Y algunos estudiantes eran lo suficientemente astutos como para fingir que querían comprar un Paraiso, sin tener dinero propio ni poder pagarlo. Simplemente se atrevieron a pedirlo, después de la noche de práctica en casa dijeron que no, todo por el desarrollo espiritual.
No se podía negar que los seres humanos habían logrado dominar la cadena alimentaria terrestre para llegar al tope; tenían suerte.

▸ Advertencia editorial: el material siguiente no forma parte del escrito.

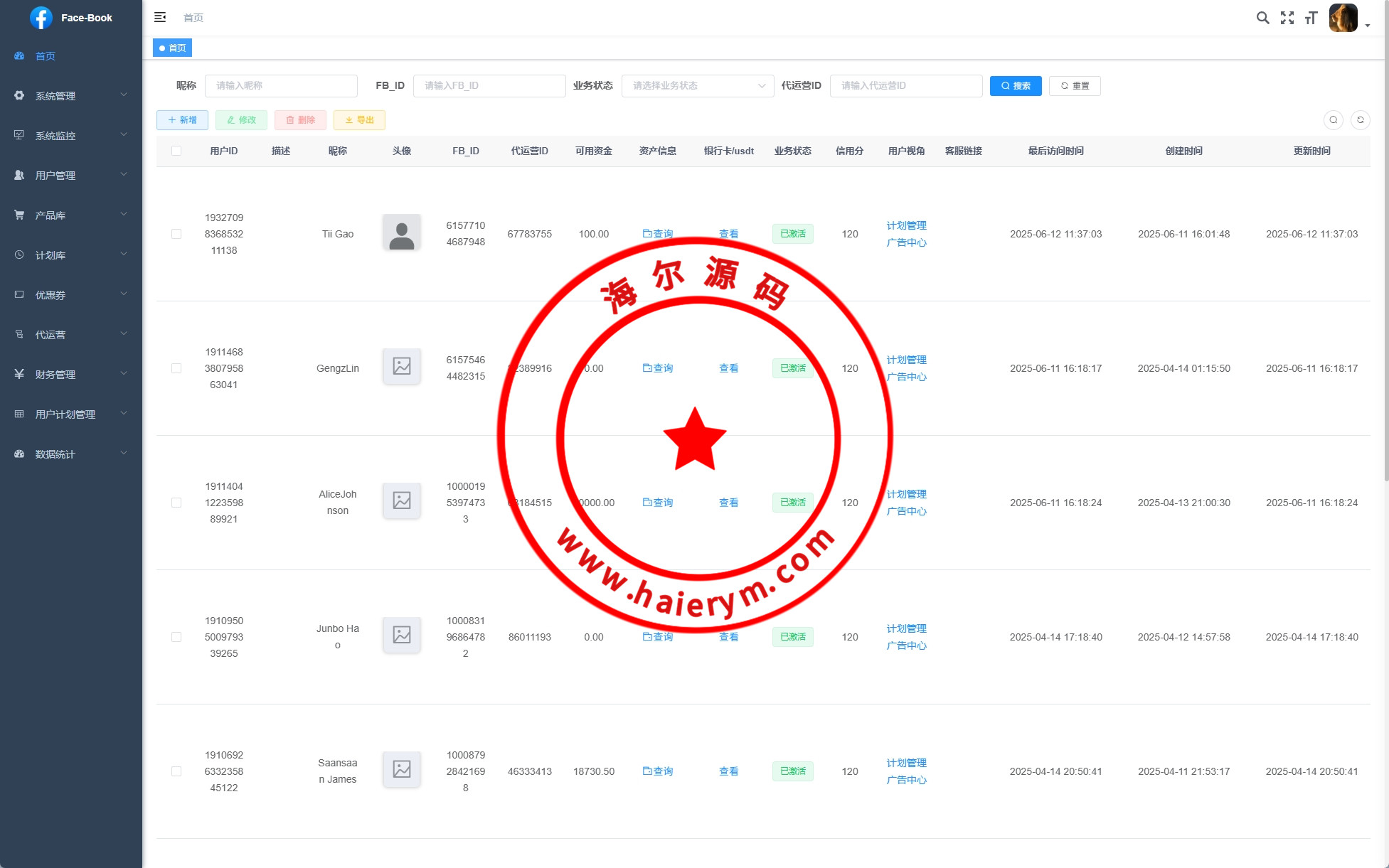Tick checkbox for Saansaan James row
This screenshot has height=868, width=1389.
[176, 771]
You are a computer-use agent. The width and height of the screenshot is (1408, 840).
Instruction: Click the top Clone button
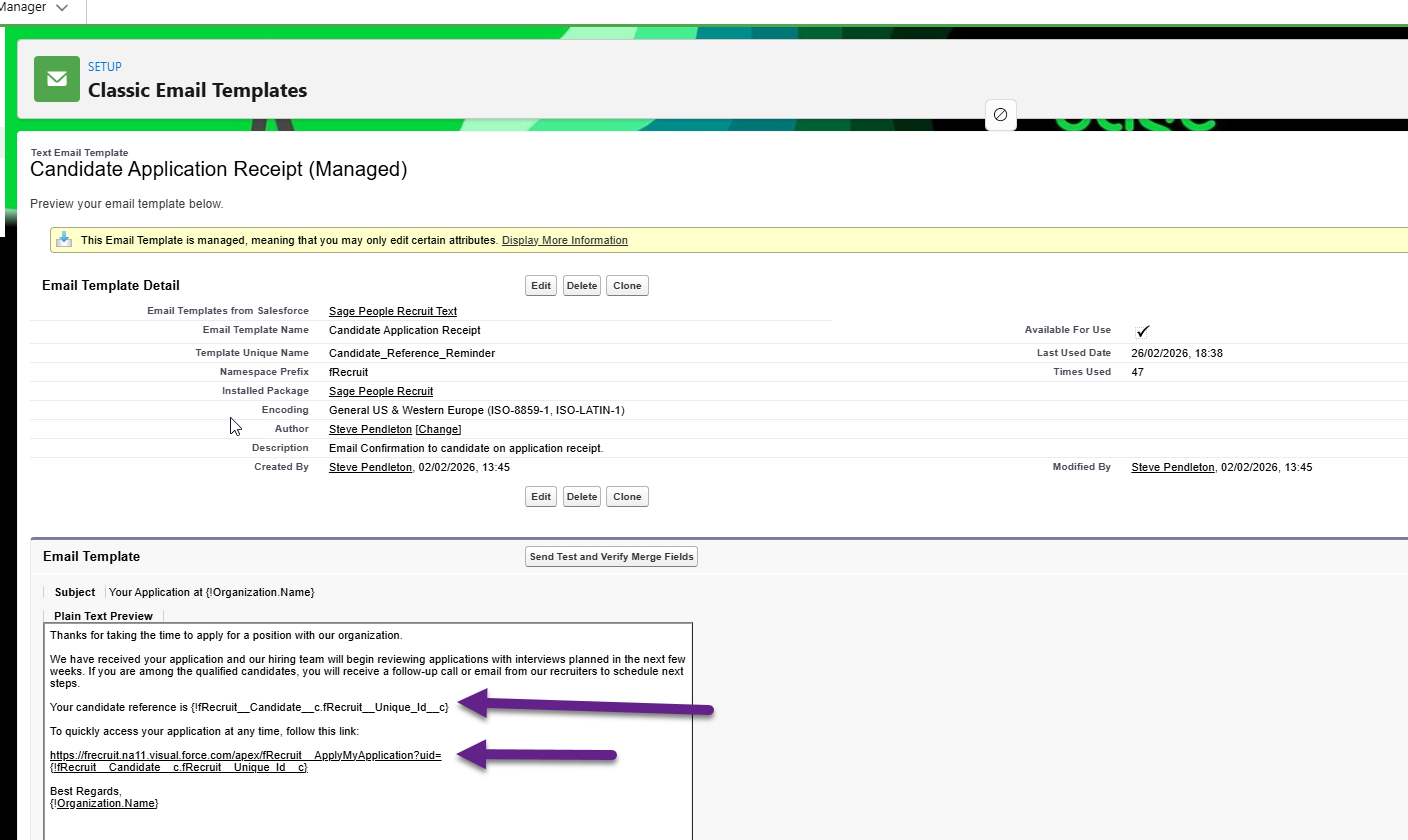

Mientras Liu Shu revisaba su teléfono, alguien le preguntó por las frituras de tofu podridas: "Tío, ¿cómo se vende el tofu podrido?"
"¡No lo vendemos! Es muestra."
"Muestra del malestar emocional de Li Yanxi, +21..."
Cuando Liu Shu vio la entrada en sus ingresos, levantó la cabeza. Viendo a Li Yanxi con una expresión dolorida, siseando: "Eh, soy pobre y no sé mucho, ¿por qué vendes muestras de tofu podrido?"
Liu Shu se sintió intimidado; ¡qué demonios, ¿cómo había llegado este tipo a vender frituras de tofu? ¿Cuándo el Táliga del Cielo (Tian Luo) se convirtió en tan terrenal?
"¡Eh eh, solo bromeando! Sí, vende, ¡tienes que venderlo! Cinco yuanes por parte."
Liu Shu dejó de pensar en ganar malestar emocional y aceptó inmediatamente.
Li Yanxi se rió y pagó, mientras comía con una expresión de deleite: "Escuché que tus frituras de tofu son sabrosas. ¡No me han mentido! En mi vida he estado comiendo tofu podrido, tío, tu arte es excelente!"
Liu Shu sintió un escalofrío; ¿¡qué pasaría si este tipo viniera a comer frituras de tofu todos los días por la mañana?! Si comprara las muestras y se las comiera...
No podía enfrentarse directamente con el Táliga del Cielo, aunque no dijera nada, pero lo mejor era evitar problemas.
Liu Shu levantó la cabeza cuando Li Yanxi dijo: "¡Eh, pareces familiar... Pensé que nos habíamos visto antes!"
Liu Shu se quedó sorprendido. Habían intercambiado miradas dos veces desde ayer hasta hoy, pero siempre en la fila; ¿cómo sabría Li Yanxi que lo conocía? Liu Shu pensó rápidamente: o bien era alguien con una memoria excepcional que había notado a través de las multitudes, o porque vivía cerca de Li Yanxi y el Táliga del Cielo había investigado sobre él.
Liu Shu no esperaba que nadie le investigara en el Táliga del Cielo. Era demasiado ingenuo pensar eso.
"Yo soy un estudiante del Círculo Dao Yuan, te vimos en la reunión de ayer", dijo Liu Shu.
Los ojos de Li Yanxi se iluminaron: "¡Eh, eres un estudiante del Círculo Dao Yuan! Perfecto. ¿Tienes una muestra de tofu podrido para mí? Jaja, si tienes problemas con el instituto, ponte en contacto conmigo."
Liu Shu retorció el rabillo del ojo; ¡qué tipo de Táliga era este! Quería incluso ahorcar un trozo de tofu podrido...
El tío Li al lado no pudo aguantar: "¡Tú, ¿qué estás haciendo? Niño órfánito que estudia y vende frituras por la mañana para ayudar a su hermana pequeña; aún así te pides una muestra gratis?"
Esta vez, Li Yanxi quedó sorprendido. Después de un largo silencio, sacó cien yuanes y los entregó a Liu Shu: "¡Lo siento muchacho! Esto es por mis descuidos, pero prometo que si tienes problemas en el instituto, podrás buscarme."
Liu Shu no dudó ni un segundo para aceptar. Sólo sacó 95 centavos y los devolvió a Li Yanxi: "El tofu podrido cuesta cinco yuanes, el resto lo dejo."